Drei Fragen an David Bergmann Für Amerikaner sind Umlaute niedlich

Deutsche Sprache, schwere Sprache! Diese Erfahrung hat auch der Amerikaner David Bergmann gemacht, der 1996 zum Studium nach Göttingen kam. Ein Jahr später zog er nach Hamburg, wo er seitdem als Wirtschaftsprüfer arbeitet. In seinem Buch "Der, die, was? - Ein Amerikaner im Sprachlabyrinth" erzählt Bergmann von Fallstricken und Schönheiten der deutschen Sprache.

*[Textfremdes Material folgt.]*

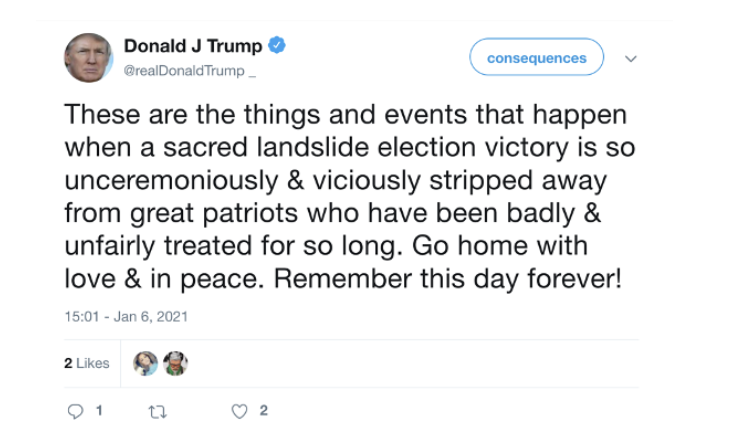Screen dimensions: 756x436
Task: Click the reply count "1"
Action: (98, 410)
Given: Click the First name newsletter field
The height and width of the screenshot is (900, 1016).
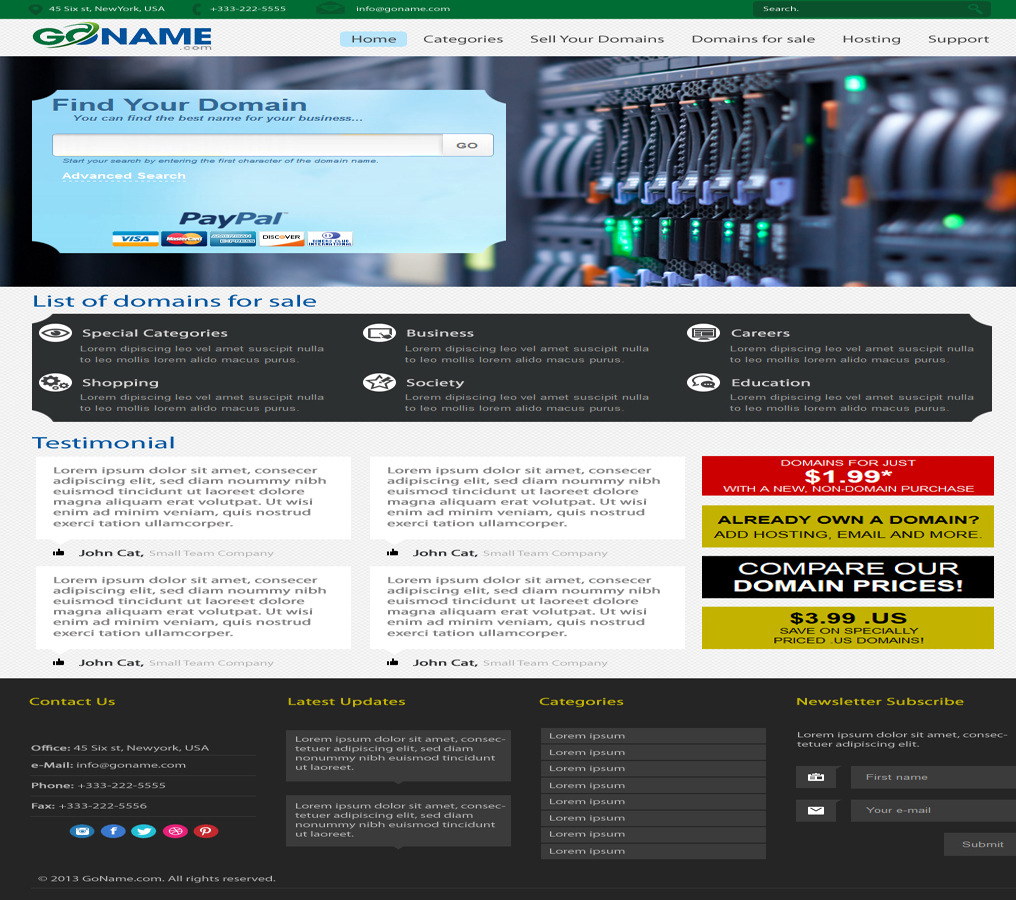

ABENDBLATT: Sie sagen: Die deutsche Sprache ist schön, effizient - und vor allem witzig. Können Sie das erklären?

DAVID BERGMANN: Ich finde es erstaunlich, wie viel man im Deutschen mit kleinen Wörtern zum Ausdruck bringen kann. Deutsch ist ja nicht nur die Sprache der ewig langen Wörter und Sätze. Es gibt auch Wörter, die kurz, knackig und trotzdem unentbehrlich sind, wie zum Beispiel "doch", "quatsch" oder "eben". Außerdem gibt es schöne, nahezu unabdingbare "Wörtchen" wie "na", "tja", "nanu", "ach", und das in Hamburg beliebte "ne".

ABENDBLATT: Ihr Titel "Der, die, was?" spielt darauf an, wie schwierig es ist, Deutsch zu lernen. Ihr Ratschlag?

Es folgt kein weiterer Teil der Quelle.